2024-6-12 06:18:32 Author: securityboulevard.com(查看原文) 阅读量:8 收藏

What we Know So Far

While further details, and the additional impact from this incident and more incidents may still unfold beyond what is laid out above, the release of the report from Mandiant has provided significant more detail beyond what was disclosed previously.  

Snowflake and Snowflake Customers are being Targeted 

Currently three Snowflake Customers have confirmed breaches. Cybercriminals have claimed to breach an additional 7. Snowflake has confirmed that some access to their systems was also obtained. Mandiant has indicated 165 potentially exposed organizations have been notified by Mandiant and Snowflake. 

The common thread is obvious – Snowflake, but really this is all about data and the attractiveness of that to cybercriminals and other threat actors. With a market share estimated at around 20% of all Data Warehouses, and recently being recognized as #1 on the Fortune Future 50 List, it should not be surprising that Snowflake is a target. 

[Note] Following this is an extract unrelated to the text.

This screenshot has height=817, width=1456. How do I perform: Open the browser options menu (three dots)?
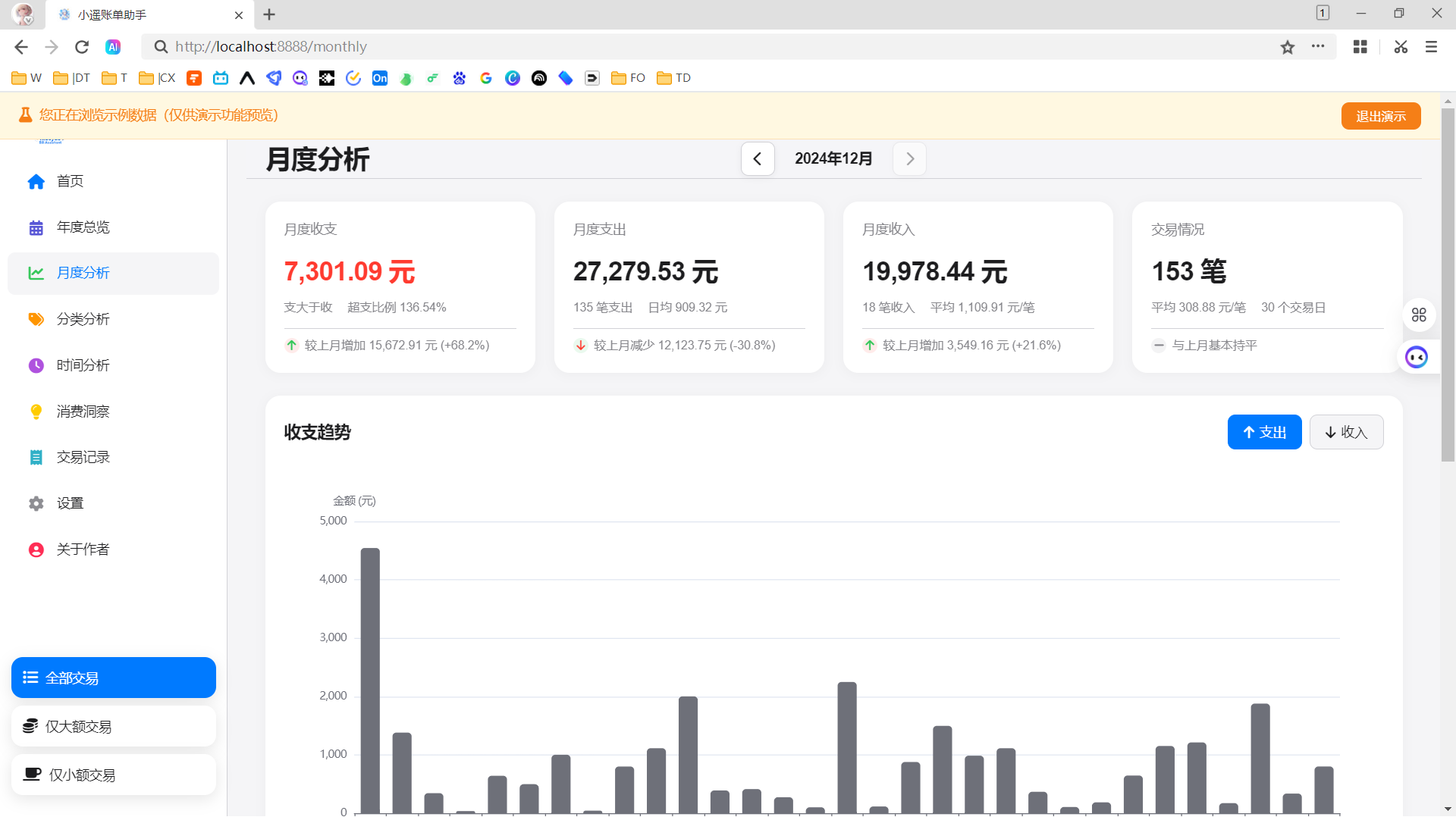(1318, 46)
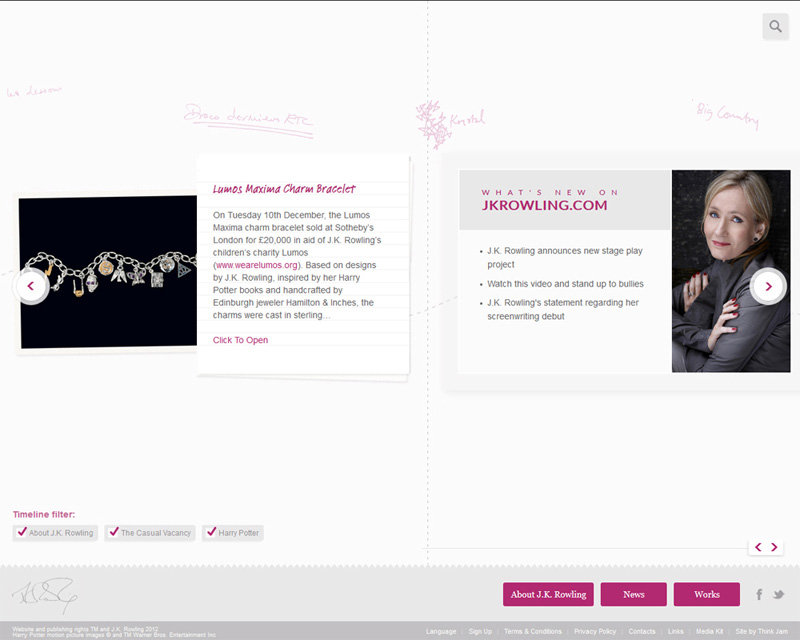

However we should not naively presume that because Snowflake is a target that these breaches stem from a failure by Snowflake. To be clear, this relationship is as yet – a correlation, not yet confirmed as a causal relationship. Snowflake’s Chief Information Security Officer, Brad Jones maintains that the company and their forensic partners found no evidence of vulnerabilities or breaches within Snowflake’s platform itself. 

A Single Snowflake Account Confirmed as Compromised

Snowflake has confirmed that a threat actor obtained credentials of a single former employee and accessed demo accounts they had access to. Snowflake asserts these accounts contained no “sensitive” data and were isolated from production and corporate systems. However, unlike Snowflake’s core systems, which are protected by Okta and Multi-Factor Authentication (MFA), these dormant demo accounts lacked such safeguards. 

What We Don’t know

  • The threat actor claimed that they were also able to log into Snowflake’s ServiceNow using this employee’s credentials. This has not been confirmed by Snowflake or explicitly refuted to our knowledge.
  • Whether any other snowflake employee’s have been obtained by similar methods?
  • What definition of “sensitive” data was used to determine whether the demo accounts contained “sensitive” data?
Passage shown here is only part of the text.